• TASK INSTRUCTIONS: What is needed is an exact reproduction of the lines from the one that contains "This screenshot has height=625, width=841." through the end of the data, both included and nothing else, with pictures omitted.

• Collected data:
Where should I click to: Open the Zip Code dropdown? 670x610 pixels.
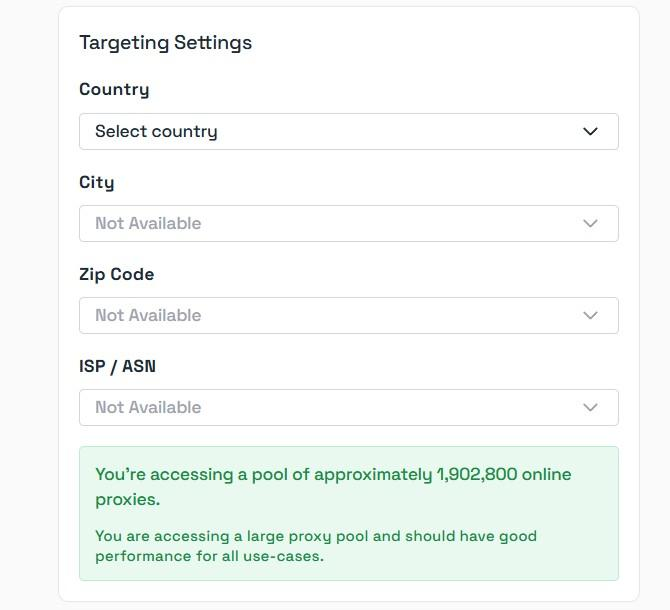click(348, 315)
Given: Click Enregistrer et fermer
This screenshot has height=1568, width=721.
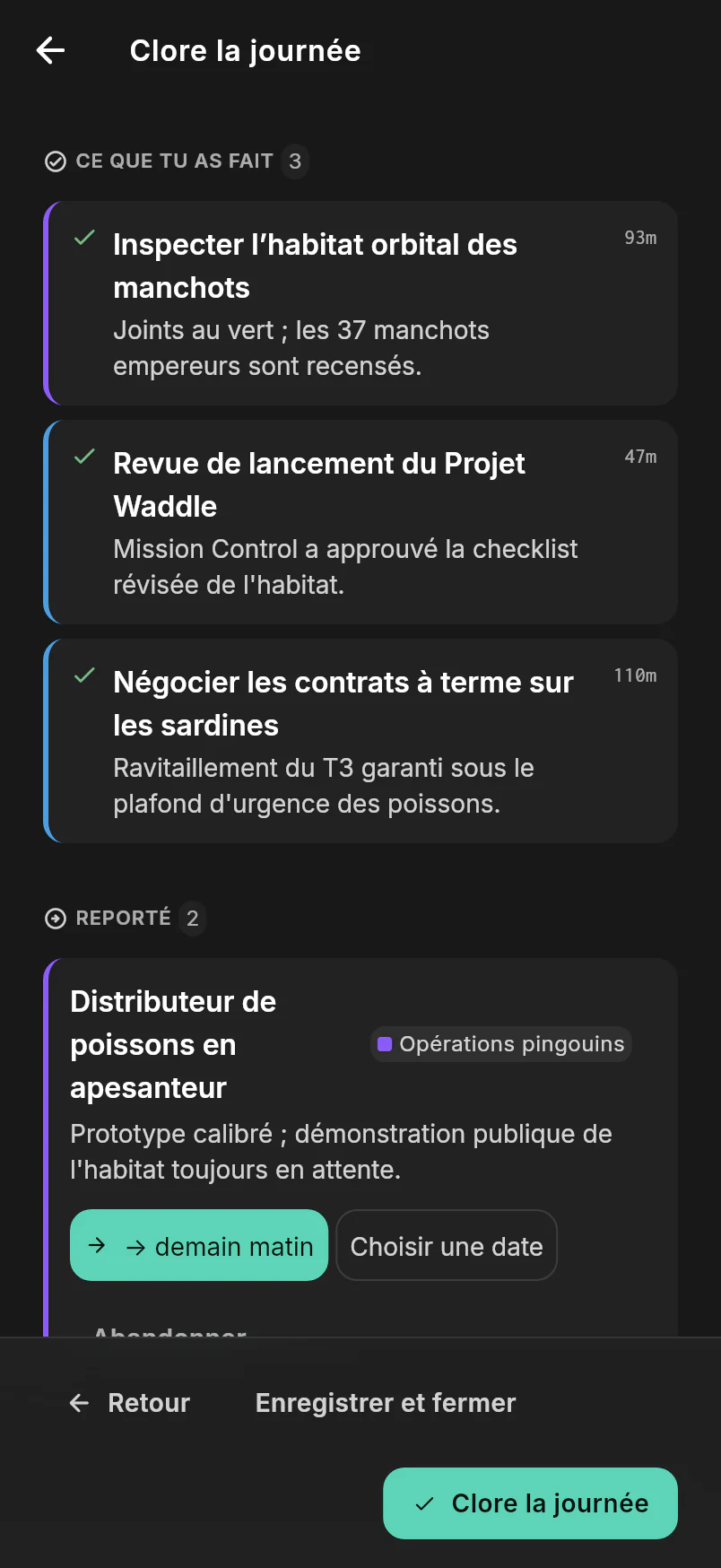Looking at the screenshot, I should [x=386, y=1403].
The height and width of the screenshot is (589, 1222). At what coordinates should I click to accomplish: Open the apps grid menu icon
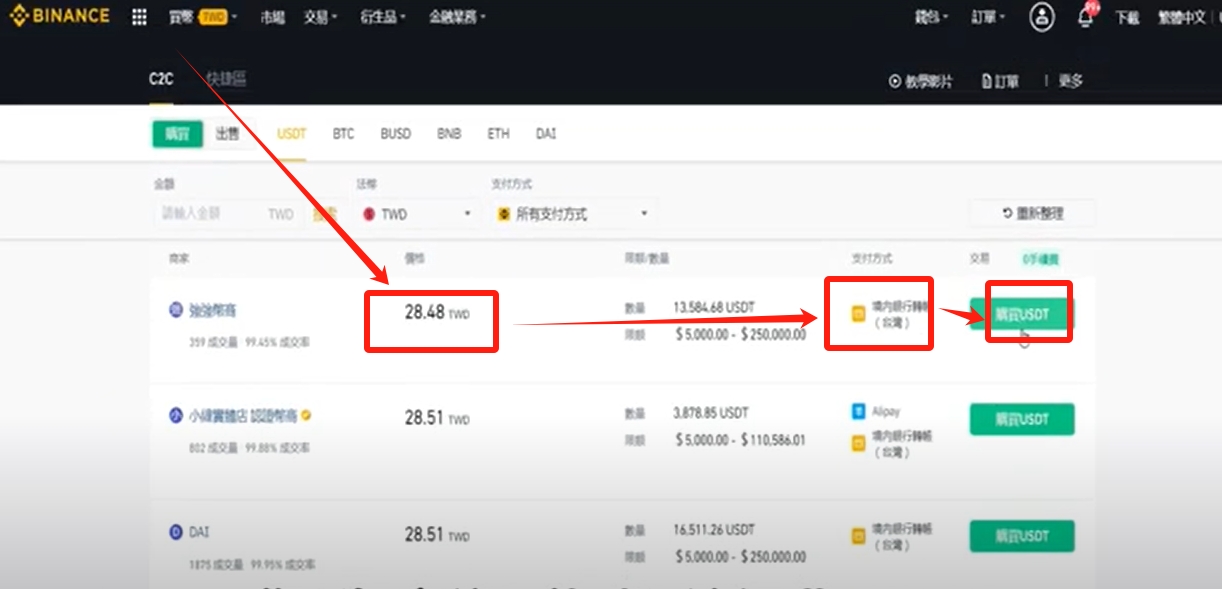point(140,18)
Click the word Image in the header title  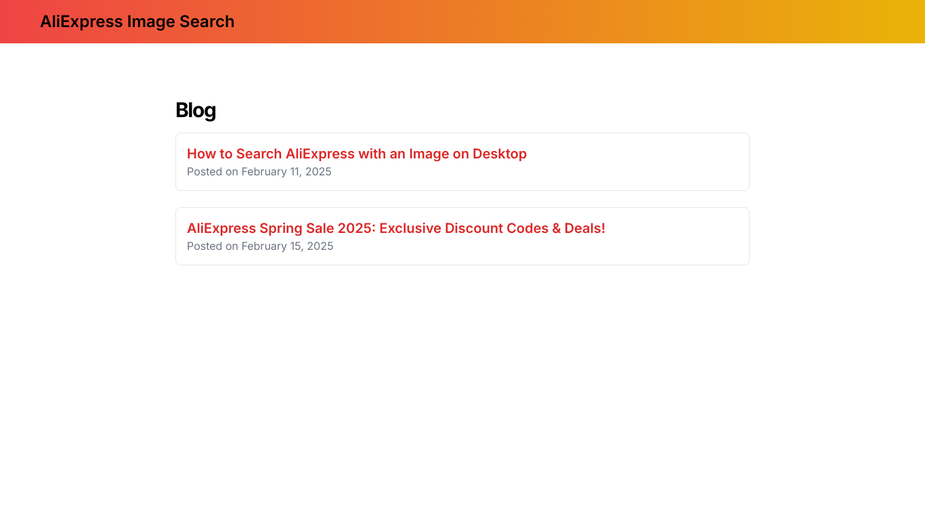pyautogui.click(x=151, y=21)
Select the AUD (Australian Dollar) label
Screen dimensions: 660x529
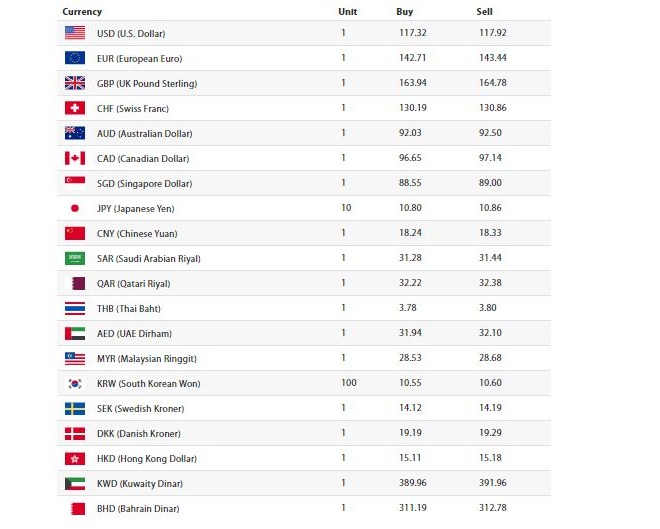tap(144, 134)
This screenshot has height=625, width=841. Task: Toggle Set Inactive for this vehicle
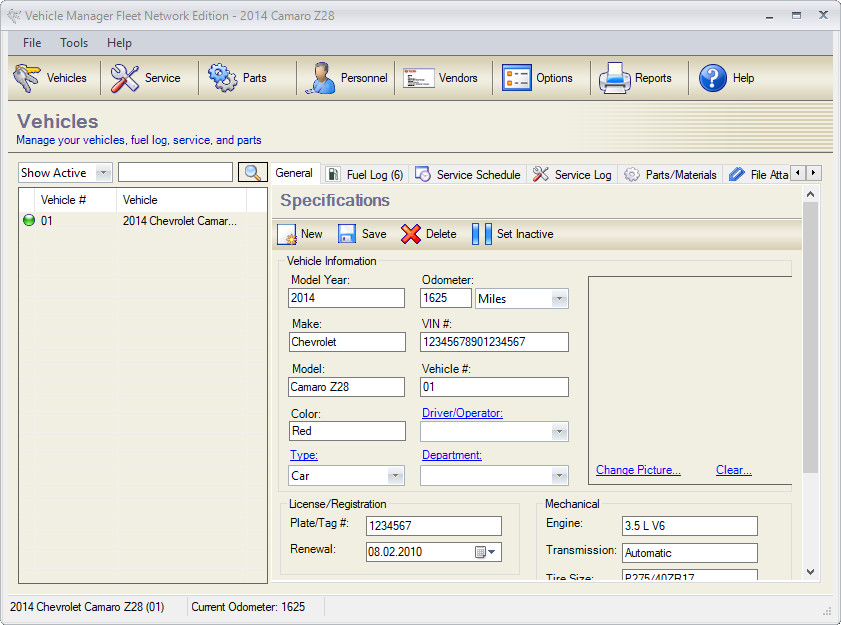pyautogui.click(x=513, y=234)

• RESPONSE FOR THIS EXERCISE:
This screenshot has height=625, width=841. Task: Toggle Set Inactive for this vehicle
pyautogui.click(x=513, y=234)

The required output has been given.